I have heard this a lot. My counterargument is that if that is the case, why do they want the IP anyway? Of course they can say that the IP is half created by the professor, but on the other hand, isn't that what I am paying for the university?

> where you see the commercial possibility from the beginning and aim to do that to start your company

And yes, if you personally plan to have any stake in the IP you have to think this beforehand: you must have a stake in the private company that funds your studies. Otherwise (and in the best case, i.e. 50% split) the IP will just be split between the university and your funder. So, you have to start a company in order to ever own any IP personally. I was told that LLCs for PhDs are somewhat common nowadays by the university IP people.

Generally, I think making a billion or a million dollars on my PhD project are extraordinarily slim, but it is not like these constraints exactly help either. The way I see it, is that I already take a financial toll in opportunity costs by doing a PhD. It is borderline charity when you also give the black-swan option to the university to own all proceeds if it ever becomes of significant impact, which I thought be the whole point of science.
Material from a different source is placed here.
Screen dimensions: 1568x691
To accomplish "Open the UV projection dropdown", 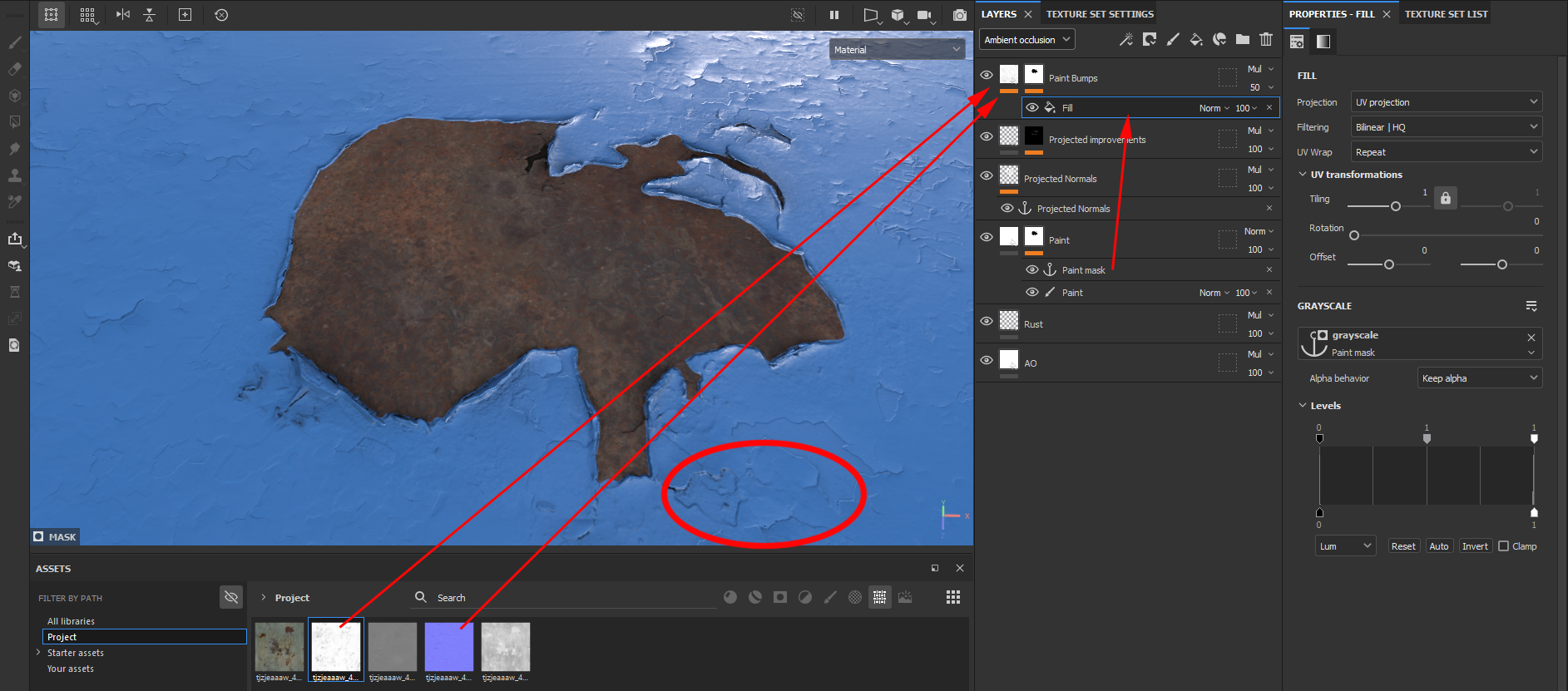I will (x=1446, y=102).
The whole DD process has been quite frustrating to me, as you can see, but it also makes me wonder how does the current system even produce anything worth of significance given the lacklustre incentives. Finally, FWIW, yes the topic is computer science: the IP restrictions do not concern any other subject.

1 comments

Just to address the first point. Often a group has a software basis where probably 100 PhD years contributed. This of course has value for the group (it might even have a general value), but this wouldn't be possible if you kept your IP. So yes the work under a professor giving good guidance and ideas to a couple of PhD students has value. But this value shd be attributed if any to the professor. And here you could say, well it was funded by the university so it belongs to them. Here you could make a point that the prof shd get the IP.